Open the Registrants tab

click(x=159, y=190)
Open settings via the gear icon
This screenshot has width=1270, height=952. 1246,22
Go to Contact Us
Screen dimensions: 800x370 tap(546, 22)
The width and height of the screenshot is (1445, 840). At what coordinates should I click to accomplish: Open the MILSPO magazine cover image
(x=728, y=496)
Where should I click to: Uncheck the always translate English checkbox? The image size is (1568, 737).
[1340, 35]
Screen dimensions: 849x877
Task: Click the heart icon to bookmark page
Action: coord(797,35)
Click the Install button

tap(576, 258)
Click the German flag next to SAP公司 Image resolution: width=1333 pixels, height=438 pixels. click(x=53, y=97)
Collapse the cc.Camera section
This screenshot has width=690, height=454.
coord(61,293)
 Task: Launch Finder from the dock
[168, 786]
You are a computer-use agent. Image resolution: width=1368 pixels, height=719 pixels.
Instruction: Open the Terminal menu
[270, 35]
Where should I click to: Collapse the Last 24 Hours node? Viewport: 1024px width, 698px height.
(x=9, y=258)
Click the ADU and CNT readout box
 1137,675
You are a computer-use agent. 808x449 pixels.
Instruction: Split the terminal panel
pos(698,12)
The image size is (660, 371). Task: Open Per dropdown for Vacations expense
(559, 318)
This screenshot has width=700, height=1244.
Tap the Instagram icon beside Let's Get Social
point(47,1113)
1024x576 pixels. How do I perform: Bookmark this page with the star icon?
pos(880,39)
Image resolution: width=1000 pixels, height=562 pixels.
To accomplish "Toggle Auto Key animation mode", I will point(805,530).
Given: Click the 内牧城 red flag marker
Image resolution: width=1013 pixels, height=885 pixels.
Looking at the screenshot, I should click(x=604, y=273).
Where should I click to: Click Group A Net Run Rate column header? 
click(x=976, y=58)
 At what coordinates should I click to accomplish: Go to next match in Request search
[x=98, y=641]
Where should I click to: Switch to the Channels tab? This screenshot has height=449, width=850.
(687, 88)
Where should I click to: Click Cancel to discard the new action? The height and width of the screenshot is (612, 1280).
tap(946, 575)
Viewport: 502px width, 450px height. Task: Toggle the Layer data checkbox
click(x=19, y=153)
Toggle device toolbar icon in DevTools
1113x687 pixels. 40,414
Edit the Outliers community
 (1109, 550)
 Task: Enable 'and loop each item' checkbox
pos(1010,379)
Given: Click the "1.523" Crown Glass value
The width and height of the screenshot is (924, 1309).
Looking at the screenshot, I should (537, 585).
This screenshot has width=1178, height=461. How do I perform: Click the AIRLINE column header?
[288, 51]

■ ■ ■

__Problem__
Go through the records above and write each one out again exactly.

__The answer__
Open the Registrants tab

click(x=159, y=190)
Open settings via the gear icon
This screenshot has width=1270, height=952. 1246,22
Go to Contact Us
Screen dimensions: 800x370 tap(546, 22)
The width and height of the screenshot is (1445, 840). At what coordinates should I click to accomplish: Open the MILSPO magazine cover image
(x=728, y=496)
Where should I click to: Uncheck the always translate English checkbox? The image size is (1568, 737).
[1340, 35]
Screen dimensions: 849x877
Task: Click the heart icon to bookmark page
Action: coord(797,35)
Click the Install button

tap(576, 258)
Click the German flag next to SAP公司 Image resolution: width=1333 pixels, height=438 pixels. click(x=53, y=97)
Collapse the cc.Camera section
This screenshot has width=690, height=454.
coord(61,293)
 Task: Launch Finder from the dock
[168, 786]
You are a computer-use agent. Image resolution: width=1368 pixels, height=719 pixels.
Instruction: Open the Terminal menu
[270, 35]
Where should I click to: Collapse the Last 24 Hours node? Viewport: 1024px width, 698px height.
(x=9, y=258)
Click the ADU and CNT readout box
 1137,675
You are a computer-use agent. 808x449 pixels.
Instruction: Split the terminal panel
pos(698,12)
The image size is (660, 371). Task: Open Per dropdown for Vacations expense
(559, 318)
This screenshot has width=700, height=1244.
Tap the Instagram icon beside Let's Get Social
point(47,1113)
1024x576 pixels. How do I perform: Bookmark this page with the star icon?
pos(880,39)
Image resolution: width=1000 pixels, height=562 pixels.
To accomplish "Toggle Auto Key animation mode", I will point(805,530).
Given: Click the 内牧城 red flag marker
Image resolution: width=1013 pixels, height=885 pixels.
Looking at the screenshot, I should click(x=604, y=273).
Where should I click to: Click Group A Net Run Rate column header? 
click(x=976, y=58)
 At what coordinates should I click to accomplish: Go to next match in Request search
[x=98, y=641]
Where should I click to: Switch to the Channels tab? This screenshot has height=449, width=850.
(687, 88)
Where should I click to: Click Cancel to discard the new action? The height and width of the screenshot is (612, 1280).
tap(946, 575)
Viewport: 502px width, 450px height. Task: Toggle the Layer data checkbox
click(x=19, y=153)
Toggle device toolbar icon in DevTools
1113x687 pixels. 40,414
Edit the Outliers community
 (1109, 550)
 Task: Enable 'and loop each item' checkbox
pos(1010,379)
Given: Click the "1.523" Crown Glass value
The width and height of the screenshot is (924, 1309).
Looking at the screenshot, I should (537, 585).
This screenshot has width=1178, height=461. How do I perform: Click the AIRLINE column header?
[288, 51]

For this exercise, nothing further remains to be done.